■ **Consegne di lavoro**:
1. Trascrivi dal testo fornito il passo che va da "23 Novembre 2019" fino a "proiettato sul futuro." incluso.
2. Riassumi, per favore, il testo fornito in due frasi.

■ **Testo fornito**:
· · · · · · ·

Guardare con fiducia al futuro perché non viviamo un momento di declino e di decadenza

Con un Convegno in “Cattolica” e la Messa, presieduta dall’Arcivescovo nella basilica di Sant’Ambrogio, è stato celebrato il Centenario dell’Istituto Secolare delle Missionarie della Regalità di Cristo

di Annamaria Braccini

23 Novembre 2019

Una mattinata intensa, vissuta tra preghiera, riflessione, approfondimento, memoria grata per il passato, sguardo proiettato sul futuro.

L’Istituto Secolare delle Missionarie della Regalità di Cristo compie 100 anni e festeggia questo importante traguardo, a Milano, con un Convegno dal titolo “Dentro il mondo con il cuore immerso in Dio”, che si svolge presso l’Università Cattolica, e con la Celebrazione eucaristica presieduta, nella basilica di Sant’Ambrogio, dall’Arcivescovo.

· · · · · · ·

■ **Dati forniti**:
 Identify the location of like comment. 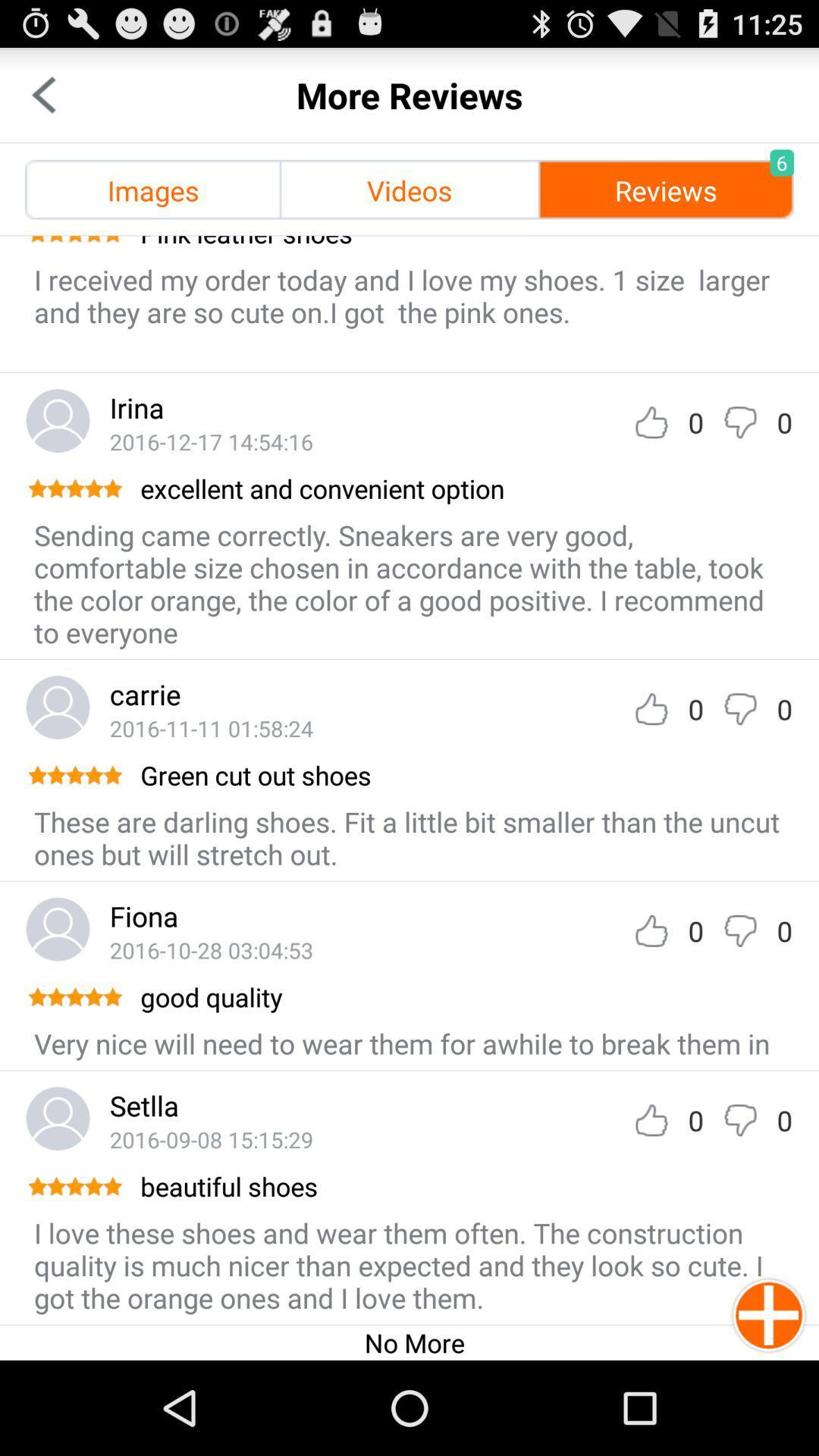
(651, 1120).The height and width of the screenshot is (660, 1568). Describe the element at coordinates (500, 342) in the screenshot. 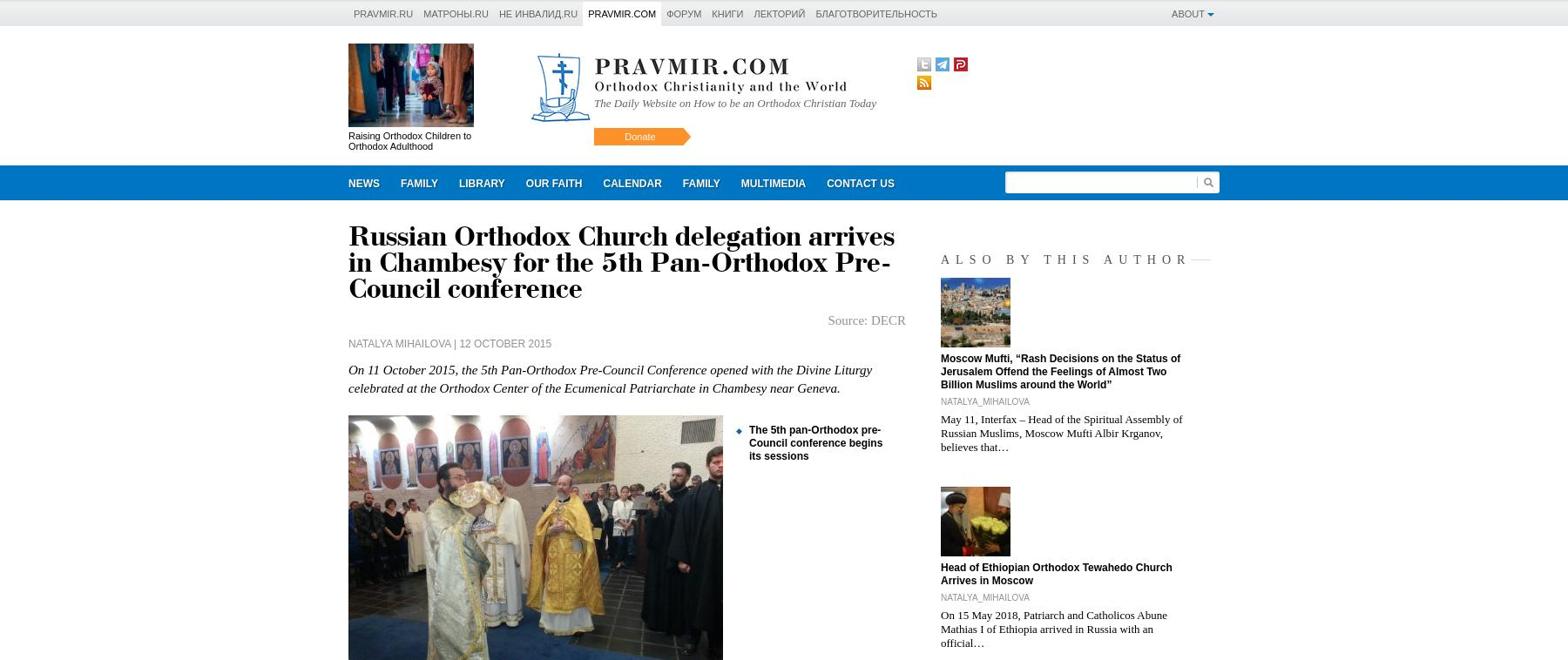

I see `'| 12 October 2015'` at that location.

· · · · · · ·

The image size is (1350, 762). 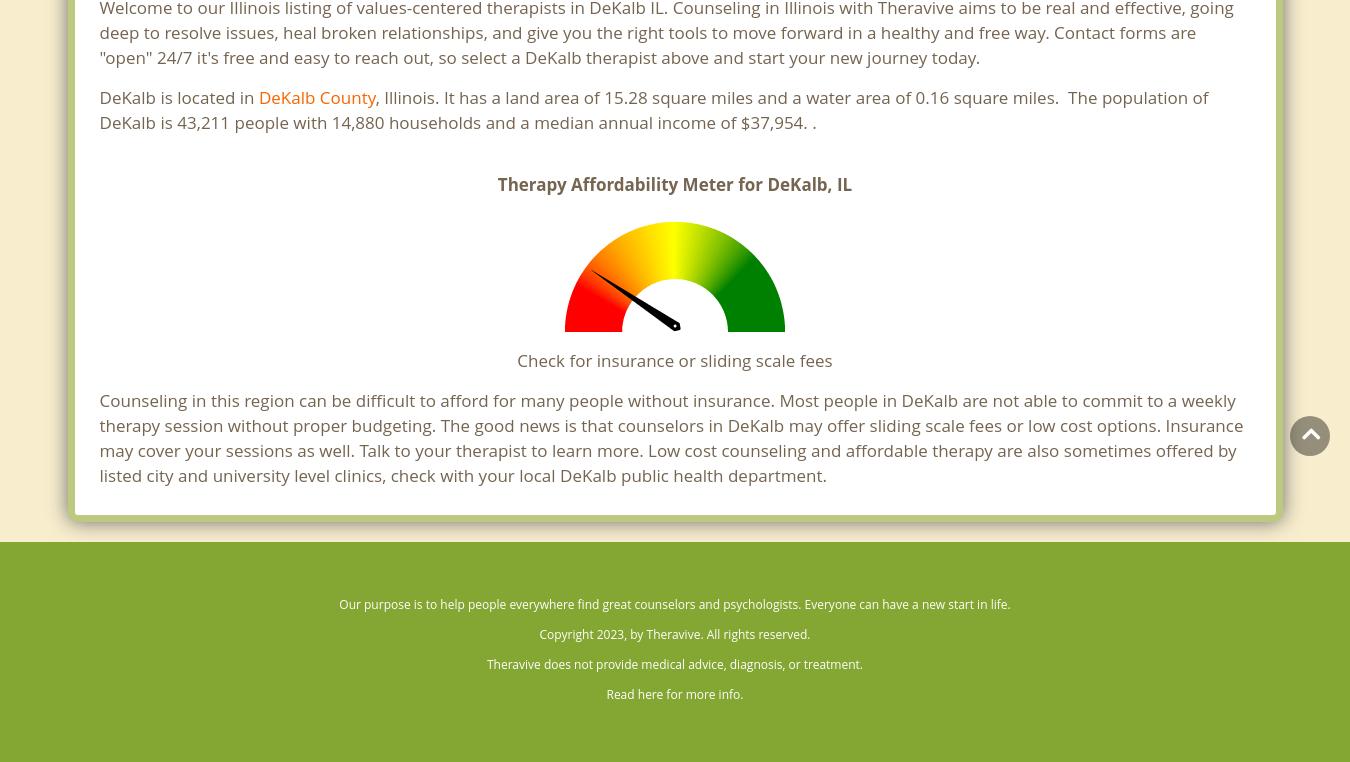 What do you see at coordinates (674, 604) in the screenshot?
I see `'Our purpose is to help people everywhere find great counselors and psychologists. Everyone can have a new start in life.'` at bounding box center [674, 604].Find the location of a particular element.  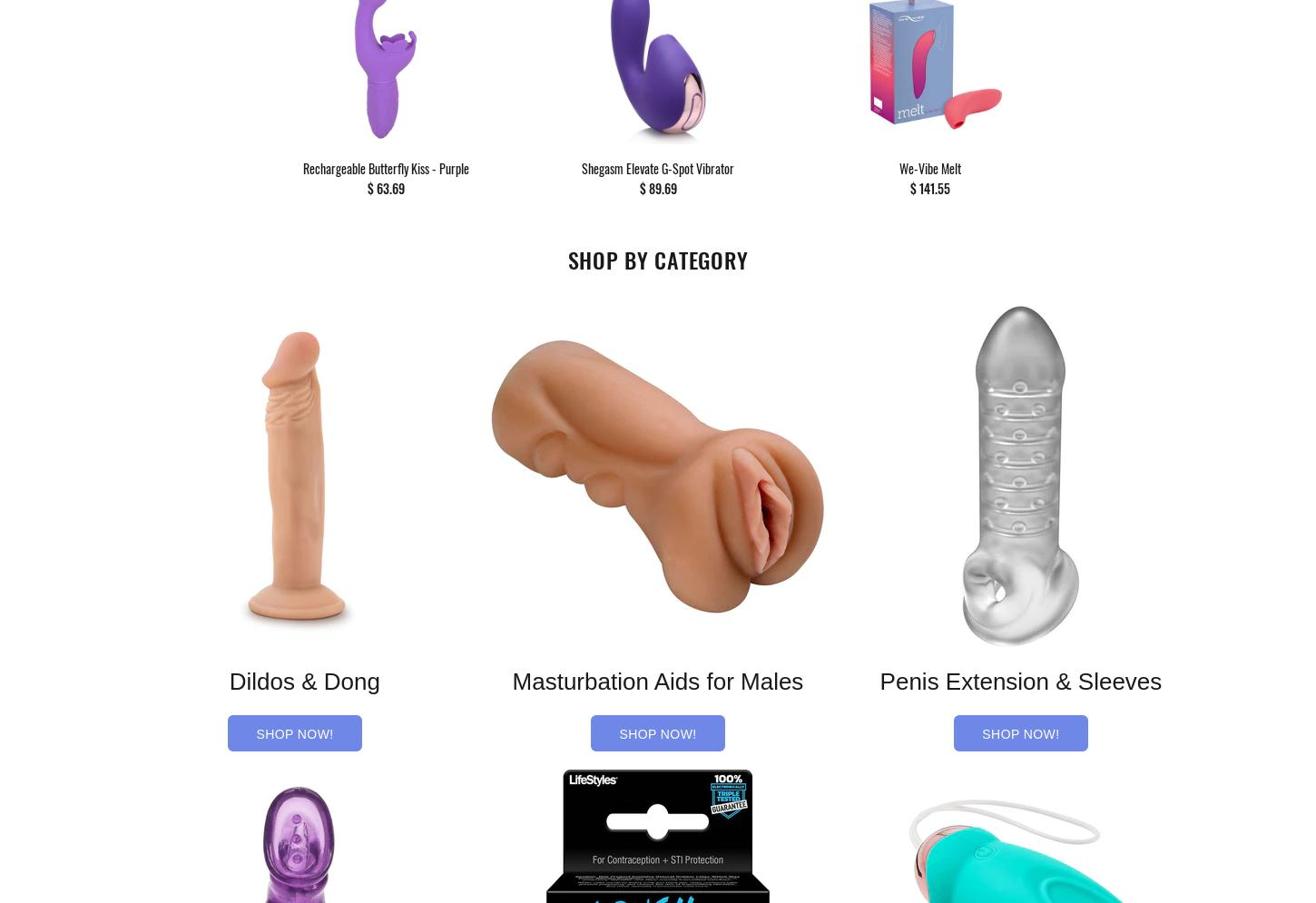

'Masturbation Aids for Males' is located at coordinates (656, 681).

· · · · · · ·

■ **Soluzioni dell'esercizio**:
1.
23 Novembre 2019

Una mattinata intensa, vissuta tra preghiera, riflessione, approfondimento, memoria grata per il passato, sguardo proiettato sul futuro.

2. L'Istituto Secolare delle Missionarie della Regalità di Cristo festeggia a Milano i suoi 100 anni con un Convegno all'Università Cattolica dal titolo "Dentro il mondo con il cuore immerso in Dio". Il traguardo è celebrato anche con la Messa presieduta dall'Arcivescovo nella basilica di Sant'Ambrogio, in una mattinata di preghiera, riflessione e memoria grata per il passato, con lo sguardo proiettato sul futuro.